Task prompt:
Only the lines below, from the one with "Image resolution: width=390, height=1786." through the one with "Questions fréquentes (FAQ) (135, 1457)", are to be written out, exactly.

Stored records:
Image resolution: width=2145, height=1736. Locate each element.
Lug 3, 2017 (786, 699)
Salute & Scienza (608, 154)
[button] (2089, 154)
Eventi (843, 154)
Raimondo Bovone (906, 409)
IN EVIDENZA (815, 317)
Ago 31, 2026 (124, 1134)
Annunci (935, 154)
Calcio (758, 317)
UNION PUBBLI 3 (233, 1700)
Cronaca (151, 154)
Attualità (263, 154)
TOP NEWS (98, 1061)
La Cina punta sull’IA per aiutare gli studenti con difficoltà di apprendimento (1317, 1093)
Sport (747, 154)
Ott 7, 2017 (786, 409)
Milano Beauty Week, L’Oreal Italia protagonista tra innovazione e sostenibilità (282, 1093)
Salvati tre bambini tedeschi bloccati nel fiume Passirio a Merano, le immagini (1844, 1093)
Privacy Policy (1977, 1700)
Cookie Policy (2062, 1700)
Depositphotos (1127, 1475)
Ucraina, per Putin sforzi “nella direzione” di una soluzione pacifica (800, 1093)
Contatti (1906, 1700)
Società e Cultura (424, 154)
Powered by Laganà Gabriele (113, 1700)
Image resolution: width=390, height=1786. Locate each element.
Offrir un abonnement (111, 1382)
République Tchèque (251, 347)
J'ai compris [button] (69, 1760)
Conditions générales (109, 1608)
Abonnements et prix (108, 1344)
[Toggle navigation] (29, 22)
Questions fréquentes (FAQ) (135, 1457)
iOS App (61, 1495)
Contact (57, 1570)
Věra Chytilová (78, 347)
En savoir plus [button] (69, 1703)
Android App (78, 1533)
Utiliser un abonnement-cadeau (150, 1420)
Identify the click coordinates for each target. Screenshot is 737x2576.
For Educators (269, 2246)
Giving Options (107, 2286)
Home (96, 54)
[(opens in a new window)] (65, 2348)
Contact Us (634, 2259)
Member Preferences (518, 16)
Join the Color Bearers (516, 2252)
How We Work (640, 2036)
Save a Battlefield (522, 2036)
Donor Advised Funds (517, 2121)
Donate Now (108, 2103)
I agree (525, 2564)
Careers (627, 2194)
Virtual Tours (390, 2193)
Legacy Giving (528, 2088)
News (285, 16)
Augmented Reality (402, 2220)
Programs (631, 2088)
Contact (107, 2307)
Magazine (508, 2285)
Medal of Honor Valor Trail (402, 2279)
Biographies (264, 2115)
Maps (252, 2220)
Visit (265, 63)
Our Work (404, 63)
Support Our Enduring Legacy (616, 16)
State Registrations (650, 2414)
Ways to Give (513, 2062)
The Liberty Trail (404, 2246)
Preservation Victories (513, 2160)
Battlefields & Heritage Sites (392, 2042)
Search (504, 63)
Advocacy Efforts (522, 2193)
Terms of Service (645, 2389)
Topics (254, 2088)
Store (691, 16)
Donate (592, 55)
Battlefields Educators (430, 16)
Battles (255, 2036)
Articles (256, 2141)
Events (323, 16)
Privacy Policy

The answer:
Image resolution: width=390, height=1786. Locate each element.
Offrir un abonnement (111, 1382)
République Tchèque (251, 347)
J'ai compris [button] (69, 1760)
Conditions générales (109, 1608)
Abonnements et prix (108, 1344)
[Toggle navigation] (29, 22)
Questions fréquentes (FAQ) (135, 1457)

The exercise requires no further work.